Dev Patel in Monkey Man. Photo / Supplied

On one hand, Monkey Man is a derivative, ultra-gory and by-the- numbers revenge story about a child who witnesses a terrible crime and grows up to avenge his family.

On the other, it’s an unexpected and extremely impressive action movie debut from actor Dev Patel, who writes, directs and stars as the wounded boy from rural India who grows up to take on some of Mumbai’s biggest crooks.

In a clear case of PTSD and self-destructive tendencies, Patel’s gorilla-masked “Monkey Man” scratches out a living by having the living daylights beaten out of him in an underground fightclub managed by the sleazy Tiger (Sharlto Copley, Patel’s co-star in Chappie).

He inveigles his way into the underworld of gangster Queenie Kapur (a fabulous Ashwini Kalsekar).
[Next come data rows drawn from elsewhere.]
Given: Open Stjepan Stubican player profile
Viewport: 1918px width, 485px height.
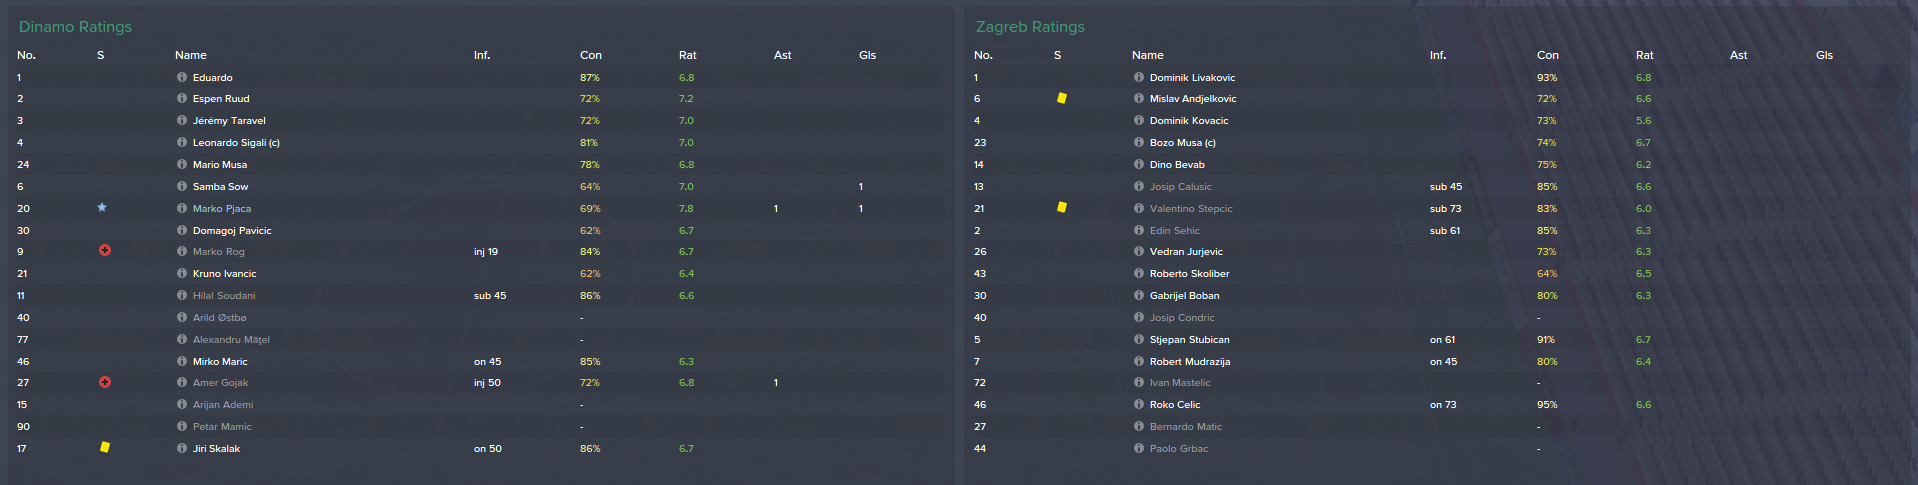Looking at the screenshot, I should (x=1189, y=340).
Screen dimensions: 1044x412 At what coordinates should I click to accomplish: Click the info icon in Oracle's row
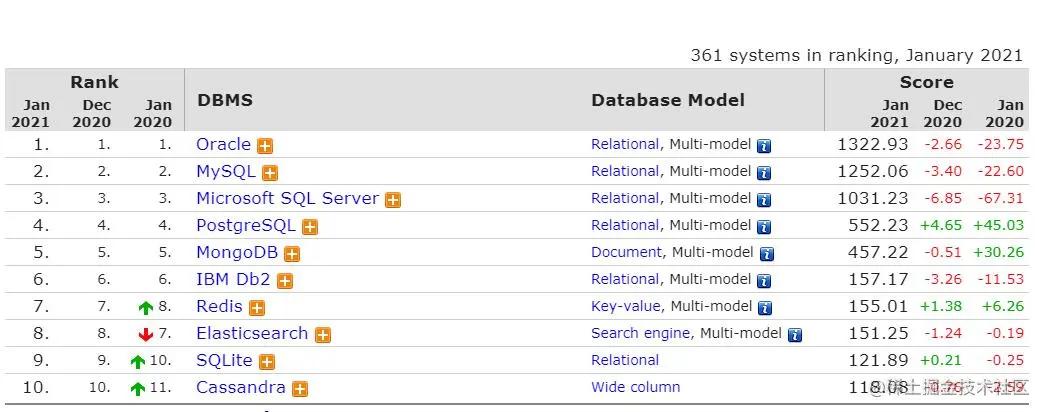coord(764,146)
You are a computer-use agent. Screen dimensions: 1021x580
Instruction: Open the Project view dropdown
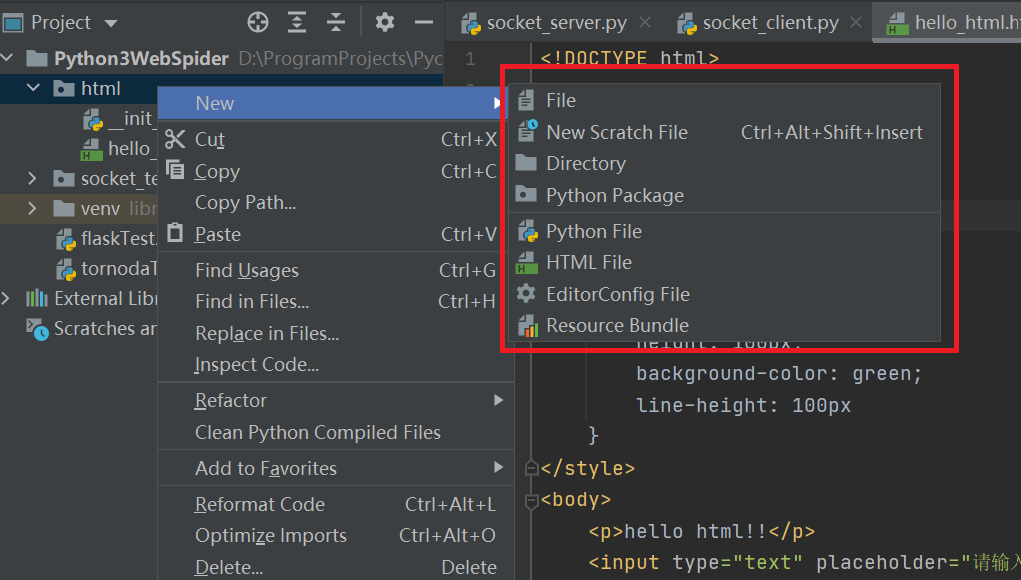[110, 23]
But the six-foot, skinny-framed Monkey Man is no John Wick, and rage alone isn’t enough in his quest for justice.


Despite the imitative plot, Monkey Man delivers something fresh, with the hapless hero’s initial inability to defend himself, some admirably visceral violence, and the unorthodox relationships he forges along the way.

The other delight is that this fast-paced actioner is set in the gritty underbelly of an India seldom seen by Western moviegoers.

Far from chaste Bollywood romances, the girls in Monkey Man are all swearers, strippers and hookers; and instead of lavish choreography, we get stressfully realistic slaughter.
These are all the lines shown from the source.